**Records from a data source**
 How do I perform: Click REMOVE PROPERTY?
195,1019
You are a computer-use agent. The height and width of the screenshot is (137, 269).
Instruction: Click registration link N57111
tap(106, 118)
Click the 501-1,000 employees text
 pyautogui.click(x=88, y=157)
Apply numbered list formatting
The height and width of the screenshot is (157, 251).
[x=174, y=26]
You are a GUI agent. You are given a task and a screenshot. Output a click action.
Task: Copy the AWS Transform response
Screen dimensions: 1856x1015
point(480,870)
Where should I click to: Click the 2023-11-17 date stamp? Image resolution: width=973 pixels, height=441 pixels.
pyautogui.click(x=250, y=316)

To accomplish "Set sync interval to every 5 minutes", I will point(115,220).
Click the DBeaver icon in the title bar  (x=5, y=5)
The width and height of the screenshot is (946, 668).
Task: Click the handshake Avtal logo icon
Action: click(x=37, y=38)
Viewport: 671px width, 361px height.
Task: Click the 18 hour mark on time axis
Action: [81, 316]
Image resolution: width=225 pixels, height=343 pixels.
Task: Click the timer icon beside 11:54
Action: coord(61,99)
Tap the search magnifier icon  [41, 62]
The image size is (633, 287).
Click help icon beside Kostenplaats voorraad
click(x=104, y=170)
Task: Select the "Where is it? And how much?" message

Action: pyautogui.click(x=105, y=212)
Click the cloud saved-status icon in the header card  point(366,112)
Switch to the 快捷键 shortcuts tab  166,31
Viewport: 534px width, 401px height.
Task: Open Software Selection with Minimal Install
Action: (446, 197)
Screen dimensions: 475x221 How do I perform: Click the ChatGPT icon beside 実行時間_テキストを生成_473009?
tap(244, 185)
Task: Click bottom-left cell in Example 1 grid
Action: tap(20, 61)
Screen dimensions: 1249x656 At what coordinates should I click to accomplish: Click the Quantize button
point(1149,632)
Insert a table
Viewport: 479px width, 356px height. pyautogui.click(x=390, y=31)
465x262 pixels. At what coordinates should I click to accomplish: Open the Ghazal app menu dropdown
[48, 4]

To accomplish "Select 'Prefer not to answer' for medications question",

**Task to carry out**
All lines that hold the word "agent" should be copied from the data.

**Answer for this exercise**
You are a computer-use agent. The height and width of the screenshot is (137, 269).
You are a GUI agent. You are given a task and a screenshot. Output a click action.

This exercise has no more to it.